I know some dealers are reluctant to reduce their prices either because they don’t want to appear to devalue their antiques, or because they’re hung up on the cost:sale comparison and not sale:replacement, and they think it’s bad business to lose money on an item. I’d ask these dealers to consider another scenario. You still have your jigger at $3,500, and you went to one of those New York auctions and bought a second for $1,000. Now, how do you price it? Do you want two jiggers that aren’t selling at $3,500, even if your margin on the second is mouth-watering? Do you try and sell the second quickly for $1,750 and hope nobody notices the one at $3,500? Or what? You know my opinion. We have to make sure that buying opportunities for us become buying opportunities for our customers.

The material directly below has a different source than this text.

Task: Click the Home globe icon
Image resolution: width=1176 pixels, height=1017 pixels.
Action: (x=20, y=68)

Where We Are and Where We’re Going
My conversations with dealers in the New York shows led me to three very broad conclusions. First, times are tough (OK, I know I didn’t need to go to New York to come to that one). Second, the market has more life in it than we might expect. People are definitely buying, but they’re buying more cautiously and, more than ever, they’re buying with a sharp eye on the price tag. At the Winter Show, one of the legendary dealers in American art and antiques told me that he’d reduced all his prices, and he’d sold well. Two of his biggest sales went to buyers who told him, “Archibald (that’s not his real name), your price is so good, I just can’t pass it up.” Most dealers at the Winter Show were doing OK, and as Irene Stella said to me, “OK is the new Great!” There was still a week to go at the time of my visit, and many had big deals pending, hoping that they would happen over the next few days. At Stella’s Armory Show, most dealers were at the OK-but-OK’s-the-new-Great level. Every one, sensibly, had come with modest expectations, most had met them, and a few had surpassed them. The American Antiques Show was perhaps the spottiest of the three, with some dealers having done very well, but others being disappointed. My feeling was that the ones who had done well had very good stuff at realistic prices. But others also had good stuff at realistic prices, and had done less well; there’s no magic formula for success.

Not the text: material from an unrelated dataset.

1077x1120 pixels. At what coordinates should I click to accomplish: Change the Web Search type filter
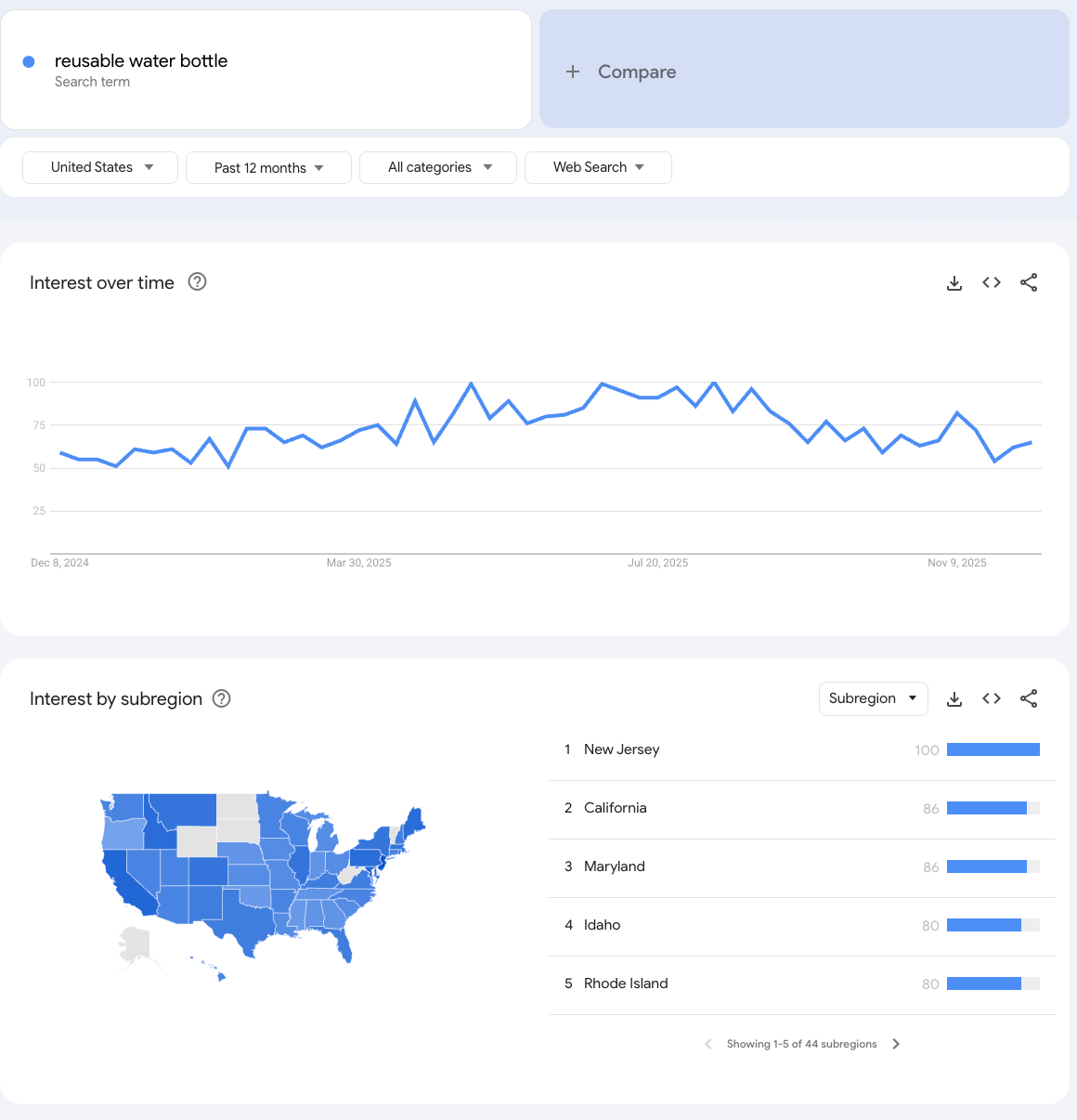click(x=598, y=167)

My third conclusion is that the antiques business is going to rebound very healthily. At all the shows the gates were excellent, there was terrific enthusiasm and appreciation for the great stuff for which New York is so well known. The fact that fewer people are buying at the moment does not mean that antiques have fallen out of favor; the New York shows made it abundantly clear that the passion for good antiques is alive and kicking. There’s a pent-up demand building that means that the rebound, when it comes, will be powerful.
When we’ll see it is the unanswered question. Obviously it depends largely upon the global and national economy, and more locally upon the state of the housing and credit markets, and upon consumer confidence. Traditionally, the antiques business has been a laggard, trailing the general economy by a few months. We don’t have any control over the general economy, but we do have some control over how laggardly we are – we can hasten the rebound, or we can delay it. The way to boost the rebound is to create good buying conditions for our customers. The antiques business will inevitably go through some price corrections, it will inevitably go through a general process of leveling – areas that were once super-hot will moderate. The dealers who offer good buying are the ones who will survive the recession, and more importantly, are the ones who will spur the recovery.

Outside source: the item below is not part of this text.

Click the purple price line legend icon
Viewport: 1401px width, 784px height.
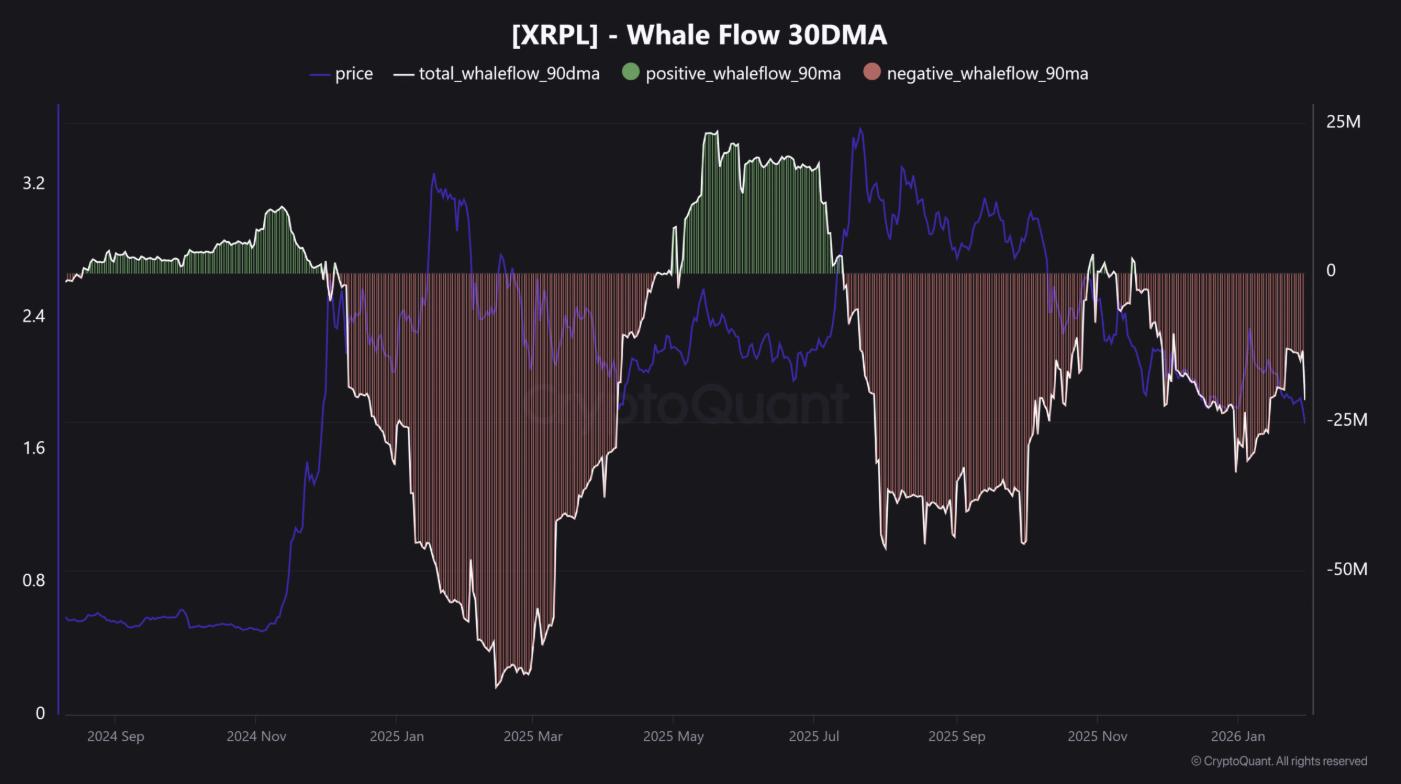click(320, 74)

I came away from New York feeling that the antiques business as a whole is flexible and is capable of responding to dire market conditions; that there are enough dealers at all levels of the market who are capable of adjusting to tough times; that buyer desire is far higher than buyer performance; and that we’ll come out of the recession fit and healthy, though almost certainly leaner. The silver lining is there.